• [CONSEGNA] Stabilisci se le affermazioni (a), (b) e (c) concordano con l'estratto su Binance e la Consob: (a) chi compra i "derivatives" di Binance possiede la criptovaluta; (b) chi compra Stock Tokens riceve i dividendi ma non ha diritto di voto; (c) per i "derivatives" Binance ha annunciato la sospensione del servizio. Per ciascuna rispondi sì o no e cita alla lettera le parole dell'estratto che lo dimostrano.

• [ESTRATTO]
- - - - -
Quest’attività era svolta senza autorizzazione, e l’esercizio abusivo di servizi e attività di investimento è un reato punito con la reclusione fino a 8 anni (art. 166 del TUF).

Le attività di Binance nel mirino di Consob

I “derivatives” di Binance sono riconducibili al cosiddetto trading “CFD”, sigla dei “contract for difference”. Pur non vietati, questi vengono classificati dalla Consob come prodotti derivati ad altissimo rischio. Infatti, il loro valore deriva dall’andamento del valore di un’altra attività (il “sottostante”: un’azione, una valuta, un indice finanziario, ecc.) ovvero dal verificarsi nel futuro di un evento osservabile. Chi li compra non possiede la criptovaluta; tuttavia, può speculare al rialzo e al ribasso del valore. Il rischio dipende dal fatto che nel corso dell’investimento, a seconda dell’andamento del sottostante, agli investitori può essere richiesto il versamento di somme ulteriori ad integrazione del capitale inizialmente investito. Il risultato dell’operazione (perdita o guadagno) può essere ben superiore all’importo versato come margine iniziale.

Gli Stock Tokens permettono l’acquisto di frazioni di società quotate in Borsa (mediante un meccanismo di replica del prezzo del titolo) senza però pagare commissioni. Chi compra Stock Tokens ottiene i dividendi e gli altri eventuali diritti e vantaggi economici naturalmente collegati alla detenzione del titolo sottostante, escluso il diritto di voto. Il punto è che se gli asset sottostanti (le azioni di Tesla, di Apple, di Microsoft, ecc.) sono regolamentati, è impensabile che non lo siano anche i Tokens che ne incorporano frazioni.

La reazione di Binance è stata differente per i due prodotti in questione. Per gli Stock Tokens, ha annunciato la sospensione del servizio (come si può vedere da un banner che compare nella relativa sezione del sito) ed ha subito eliminato le informazioni ad esso relative precedentemente pubblicate in lingua italiana. Coloro che avevano investito in Stock Tokens di Binance hanno tempo 90 giorni dal 16 luglio per venderli o per chiudere manualmente le proprie posizioni. Per i “derivatives”, al momento, Binance non ha fatto nulla. Può darsi che Binance voglia proseguire questo servizio previa richiesta di autorizzazione.

La portata dell’iniziativa Consob nello scenario internazionale

Detto ciò, la notizia è rilevante non solo perché conferma la crescente attenzione delle Autorità alle criptovalute come prodotto finanziario, e perché dimostra una certa efficacia dello strumento della comunicazione previsto dal TUF. Per coglierne appieno la portata, vale la pena di contestualizzare l’iniziativa della Consob nello scenario internazionale, nonché di capire cosa caratterizza la piattaforma Binance e quali sono le implicazioni finanziarie di ciò che non è stato toccato dall’iniziativa Consob.
- - - - -
• [DATI FORNITI]
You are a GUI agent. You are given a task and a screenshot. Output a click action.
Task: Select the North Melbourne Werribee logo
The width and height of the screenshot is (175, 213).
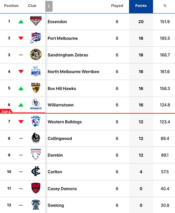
- - - - -
• [SOLUZIONE]
(a) No: «Chi li compra non possiede la criptovaluta».
(b) Sì: «Chi compra Stock Tokens ottiene i dividendi e gli altri eventuali diritti e vantaggi economici naturalmente collegati alla detenzione del titolo sottostante, escluso il diritto di voto».
(c) No: «Per i “derivatives”, al momento, Binance non ha fatto nulla».